Fighting off ML Bias

Robert Sibo
Slalom Data & AI
14 min readJan 27, 2021

--

Artificial Intelligence, Machine Learning more accurately, has truly spread across industries and business functions. Granted, with vast differences of maturity and success. What we’re seeing is that returns are coming from systems that have successfully built innovative models, built up an ML & Data Ops foundation to support continuous improvements, and a business model that can leverage it appropriately. With more and more companies doing this we are now seeing that not all models are equal and in some cases risk of legal or brand damage can occur if models show signs of bias or unfairness.

“My bet for the next 10 years is that the most competitive businesses will be Responsible AI-driven companies.”

— Lofred Madzou, AI project lead at the World Economic Forum

This paper assumes you have the data scientist, ML engineers, MLOps, and everything in place to productionalize your needs. And you’ve implemented a few critical models or a system of many super-focused models working in conjunction, but you’re up at night with a fear that not much is in place to ensure ethical and fair results from the model. And that you could be managing a time-bomb if some governance isn’t put in place but wondering “what can be done?”

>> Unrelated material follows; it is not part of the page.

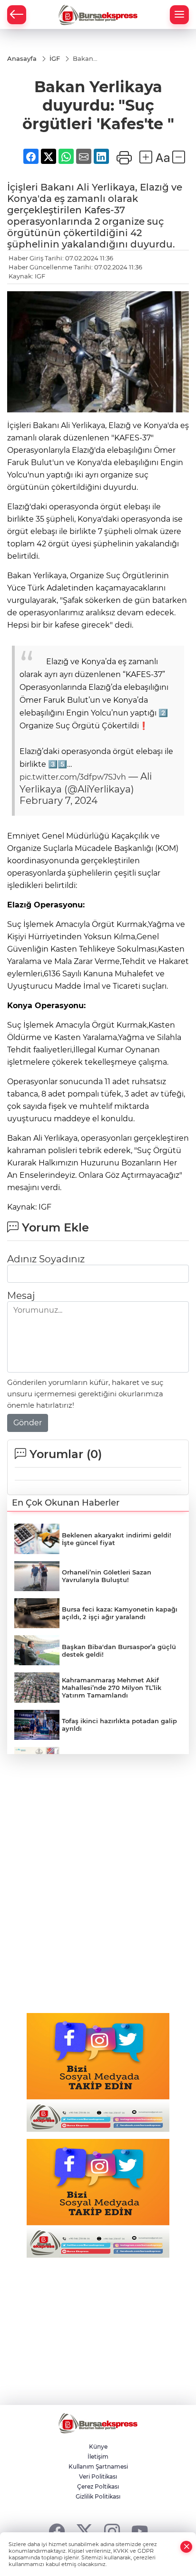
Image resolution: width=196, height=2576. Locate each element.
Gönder (27, 1422)
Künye (98, 2446)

Image 1: Typical Sources of Bias in ML Systems

Bias, and by loose extension unethical usage, of machine learning stems from typically 5 areas:

  • Bias in the Organization — Is the business, industry or culture already full of bias/discrimination in the way things operate? It’s likely one may not even know if this is the case, but in organizations such as policing or college admissions there have been enough studies to show inherent biases exist. These should be dealt with before an ML system is built up around them, they will be replicated and typically amplified by the model in this situation.
  • Bias in the Problem — Is the problem defined in a way that will consciously or unconciously discriminate? For example, excluding mortgage applicants, because they’re not using the web site and didn’t approve sharing PII. A model might prioritize “safer” digital candidates where it has a complete view of the applicants personal data and past transactions versus ones that require a paper application provided in a branch.
  • Bias in the Data — Is there bias found in the training data used coming from sampling or collection issues? Profile it, interrogate it based on potential risk areas (e.g. gender or race) to look for data imbalances or outliers that could lead to bias in the trained ML system.
  • Bias in the Model — Is there trained bias caused by the model’s design or tuning, beyond ones inherited from the previous areas discussed above? Some algorithms are easier than others to peek into the model’s workings, but in general, ML models are seen as black boxes making a review of the inner-workings impractical.
  • Model Misuse & Incorrect Generalization — Were the models extended for use cases or data sets that were not intended for during training? Data describing how the world works changes over time resulting in potentially incorrect and biased results from models that may have operated as intended before. These issues can cause problems since most ML models are very narrow by design and don’t generalize well as underlying data and use cases change.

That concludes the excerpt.